- **Task to complete**:
Up to and including the line containing "Given: Click the Cost label above dh91.3K", set down each line of the entries below exactly, starting from the first, and leave out the rest.

---- Data for this task

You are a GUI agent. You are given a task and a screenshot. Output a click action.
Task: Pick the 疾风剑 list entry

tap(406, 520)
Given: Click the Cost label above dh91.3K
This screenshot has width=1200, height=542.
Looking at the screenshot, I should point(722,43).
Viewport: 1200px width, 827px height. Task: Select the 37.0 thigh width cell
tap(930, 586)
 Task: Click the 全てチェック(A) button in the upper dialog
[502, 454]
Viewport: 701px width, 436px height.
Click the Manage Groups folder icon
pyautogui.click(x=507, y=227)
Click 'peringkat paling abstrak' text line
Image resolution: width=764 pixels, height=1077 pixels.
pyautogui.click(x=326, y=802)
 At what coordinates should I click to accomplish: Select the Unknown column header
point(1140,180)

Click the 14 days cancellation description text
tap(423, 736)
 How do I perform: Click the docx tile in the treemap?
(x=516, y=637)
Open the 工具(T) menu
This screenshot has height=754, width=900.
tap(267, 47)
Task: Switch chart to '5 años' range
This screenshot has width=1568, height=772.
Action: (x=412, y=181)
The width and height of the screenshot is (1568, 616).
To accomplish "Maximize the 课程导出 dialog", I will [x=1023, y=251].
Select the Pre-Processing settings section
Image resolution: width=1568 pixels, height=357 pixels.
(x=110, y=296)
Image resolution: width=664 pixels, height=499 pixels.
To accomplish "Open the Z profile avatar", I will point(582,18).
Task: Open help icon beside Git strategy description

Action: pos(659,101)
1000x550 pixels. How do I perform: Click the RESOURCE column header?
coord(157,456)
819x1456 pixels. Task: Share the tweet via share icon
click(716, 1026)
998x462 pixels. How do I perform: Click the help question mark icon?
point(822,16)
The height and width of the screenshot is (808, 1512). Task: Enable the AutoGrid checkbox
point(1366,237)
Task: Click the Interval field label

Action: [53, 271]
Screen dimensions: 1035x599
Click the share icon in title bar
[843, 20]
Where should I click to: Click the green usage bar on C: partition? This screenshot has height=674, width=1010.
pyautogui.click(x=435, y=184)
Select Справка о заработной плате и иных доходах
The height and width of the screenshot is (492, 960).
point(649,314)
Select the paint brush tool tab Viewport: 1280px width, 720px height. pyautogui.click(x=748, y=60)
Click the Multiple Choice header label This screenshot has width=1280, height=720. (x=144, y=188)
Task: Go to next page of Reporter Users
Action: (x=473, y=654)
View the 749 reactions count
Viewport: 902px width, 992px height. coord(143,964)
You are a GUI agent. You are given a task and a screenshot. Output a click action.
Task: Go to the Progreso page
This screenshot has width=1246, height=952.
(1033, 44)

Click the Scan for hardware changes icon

--------

- **Output for this exercise**:
You are a GUI agent. You are given a task and a screenshot. Output a click action.
Task: Pick the 疾风剑 list entry

tap(406, 520)
Given: Click the Cost label above dh91.3K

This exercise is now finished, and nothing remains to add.